World Bank Downgrades Ghana’s Energy Recovery Programme Over Delays, Funding Constraints

The World Bank has downgraded Ghana’s Energy Sector Recovery Programme from “Moderately Satisfactory” to “Unsatisfactory”, citing significant implementation delays caused by funding constraints, stricter fiscal controls, procurement bottlenecks and disruptions linked to the country’s election period.

The assessment, contained in the World Bank’s latest implementation report dated June 30, 2026, highlights that the programme has fallen behind schedule due largely to delays in the release of Commitment Authorizations by the Ministry of Finance. According to the Bank, these authorizations are essential for disbursing funds needed to carry out key reforms across the electricity sector.

Approved in June 2024 and effective from March 2025, the Energy Sector Recovery Programme is designed to strengthen the financial sustainability of the Electricity Company of Ghana (ECG) by improving operational efficiency, reducing revenue losses and expanding access to clean cooking solutions nationwide.

The report, however, paints a mixed picture of progress.

Of the programme’s key performance indicators, only one was fully achieved during the review period. ECG successfully completed and published its audited 2025 financial statements in May 2026, meeting an important transparency milestone. However, the statements were yet to be made publicly available on the company’s website at the time of the report.

Other targets recorded only partial progress.

ECG has rolled out its energy accounting system in just 20 percent of its operational districts, raising concerns that nationwide implementation may miss its target timeline. The company’s customer service improvement target also remains incomplete, as although a customer satisfaction survey was conducted in 2025, its findings have not yet been published.

Similarly, the National LPG Promotion Programme has reached about 38,000 beneficiaries, well below its overall target of 457,000 people. The World Bank noted that implementation of the initiative has slowed considerably.

Several other critical reforms remain off track.

GRIDCo has yet to submit its Security Constrained Economic Dispatch methodology to the Energy Commission, a reform aimed at reducing electricity generation costs by ensuring lower-cost power plants are dispatched before more expensive ones. The procurement of consultants to support the work has also stalled.

Meanwhile, ECG’s collection efficiency has declined to 85 percent, falling below the programme’s baseline of 86 percent and leaving the utility far from its target of 93 percent by the end of 2027.

The report repeatedly attributes many of these setbacks to delays in obtaining Commitment Authorizations from the Ministry of Finance, with the phrase appearing several times throughout the implementation assessment.

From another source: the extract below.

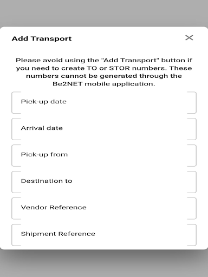The width and height of the screenshot is (208, 277).
Task: Tap the X icon beside Add Transport
Action: point(189,38)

The World Bank also pointed to delays in integrating an Independent Power Producer invoicing system into ECG’s financial management platform due to funding challenges.

Financial pressures within the energy sector continue to mount. Combined losses by ECG and the Northern Electricity Distribution Company (NEDCo) have risen to approximately $1.5 billion, significantly above the programme’s target of reducing losses to $525 million by the end of 2027.

According to the Bank, funding shortages have slowed the distribution of LPG stove packages to households, schools and caterers, while plans to install more than one million smart electricity meters, including those for government institutions, have also stalled.

The report further notes that new procurement directives and expenditure controls introduced by the Ministry of Finance, coupled with Ghana’s national elections and the transition to a new administration in early 2025, contributed to the delays. Internal implementation challenges within the agencies responsible for executing the programme also affected progress.

Despite the downgrade, the World Bank believes the programme can recover if coordination between government institutions and implementing agencies improves, particularly in relation to funding approvals and project execution.

The report comes at a time when pressure on Ghana’s energy sector remains high. Despite introducing the additional GH¢1 levy on petroleum products in 2025, the government still transferred GH¢12.9 billion from the national treasury to support energy sector payments during the year.

The World Bank says restoring the financial health of Ghana’s energy sector will require not only additional revenue but also consistent implementation of structural reforms aimed at improving operational efficiency and long-term financial sustainability.

JoyNews Research said it contacted both the Ministry of Energy and the Ministry of Finance for comment, but neither ministry had responded by the time the report was published.